▽

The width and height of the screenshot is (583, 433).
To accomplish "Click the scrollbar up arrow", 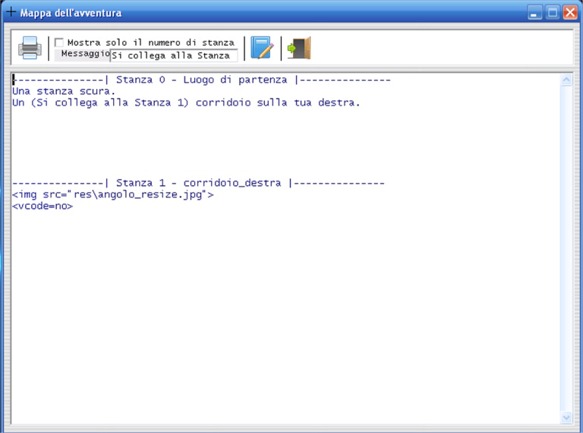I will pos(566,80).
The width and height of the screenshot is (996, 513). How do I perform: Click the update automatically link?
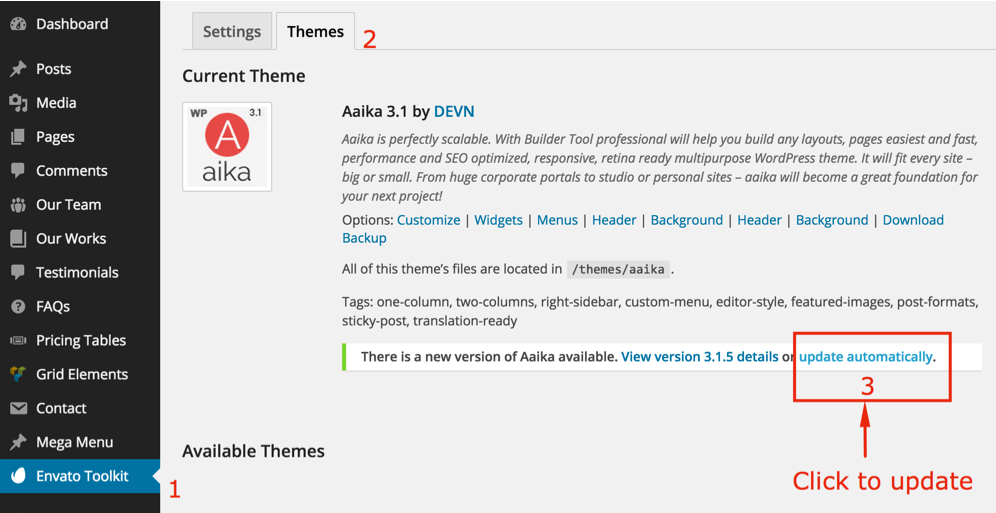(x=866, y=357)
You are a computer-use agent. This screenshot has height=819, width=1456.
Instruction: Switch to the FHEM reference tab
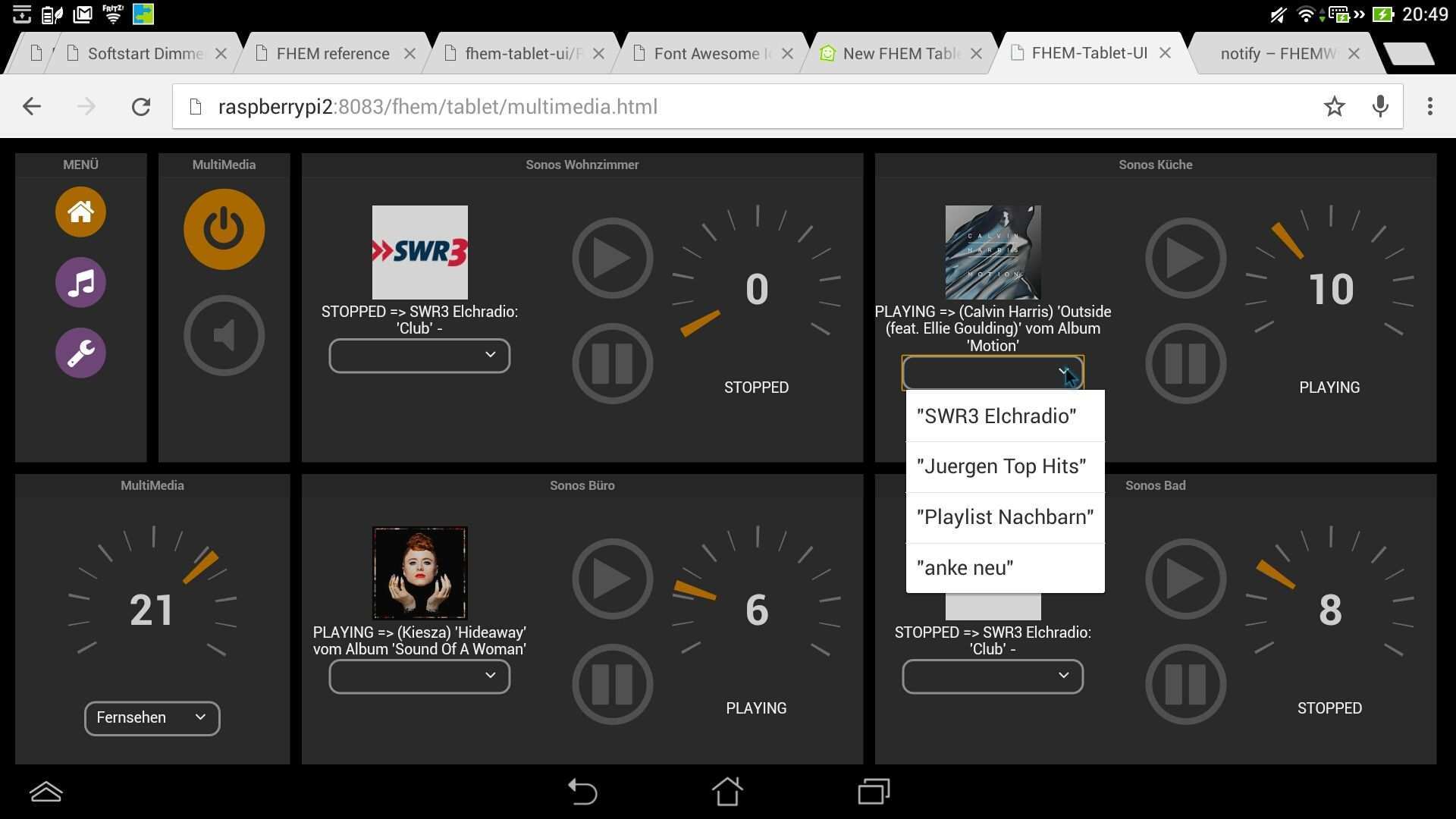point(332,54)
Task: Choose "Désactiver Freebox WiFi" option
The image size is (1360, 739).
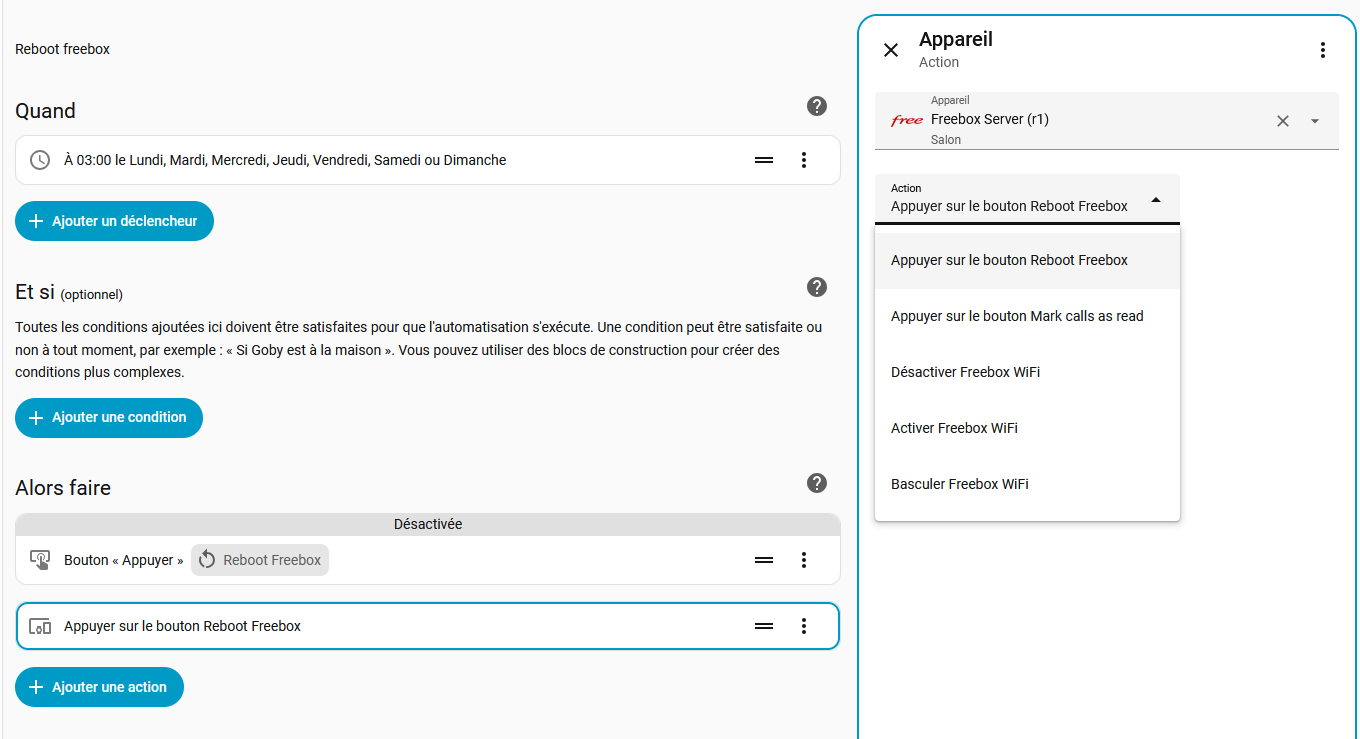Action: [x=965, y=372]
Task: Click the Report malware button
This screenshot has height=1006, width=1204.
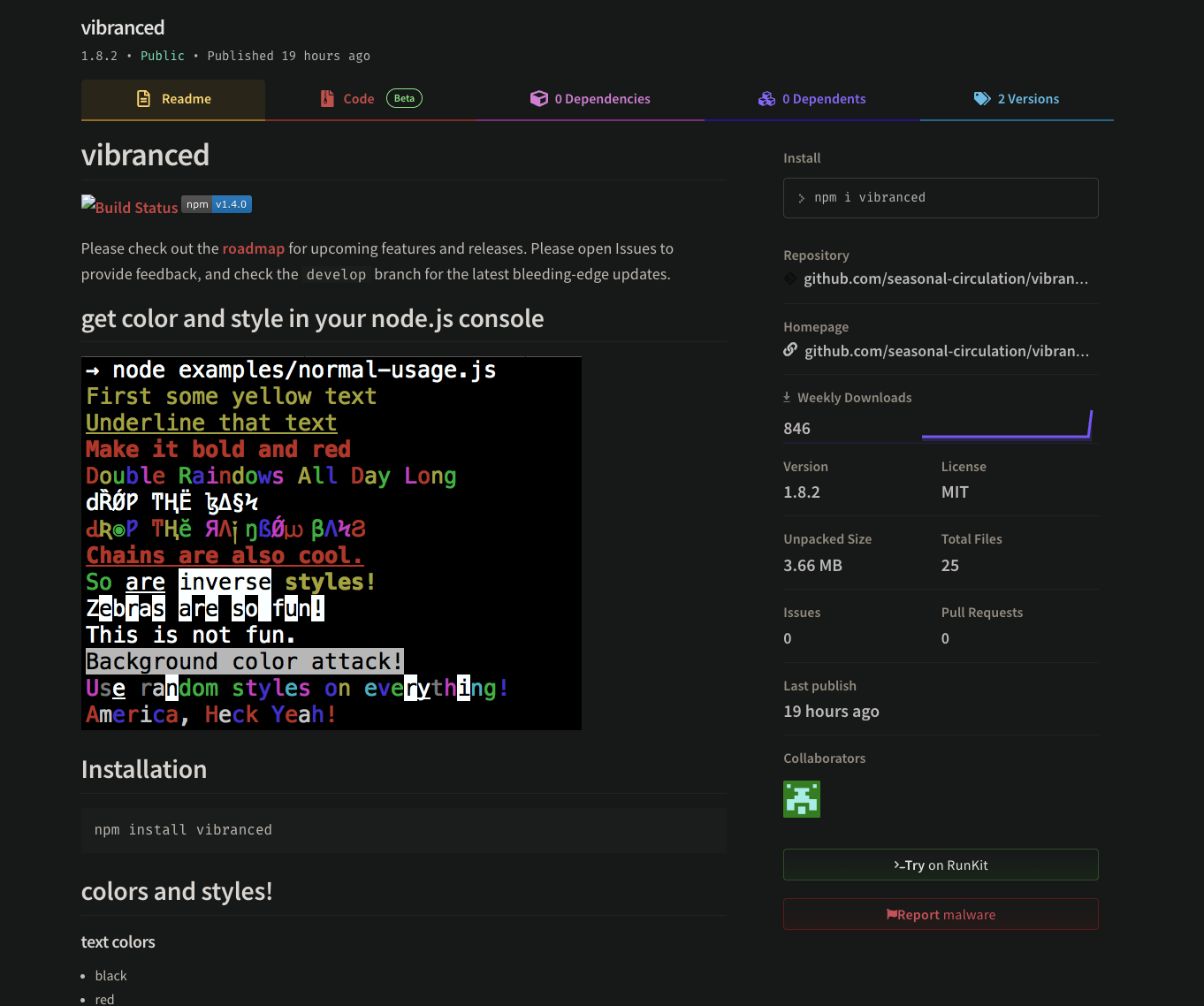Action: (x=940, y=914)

△

Task details: In the material, rewrite the lines from the one containing "Task: Click the Report malware button" through the end, both included, substituting "Report phishing" for "Report malware" and changing nothing else. Leave out the pictures.

Final result:
Task: Click the Report phishing button
This screenshot has height=1006, width=1204.
Action: (x=940, y=914)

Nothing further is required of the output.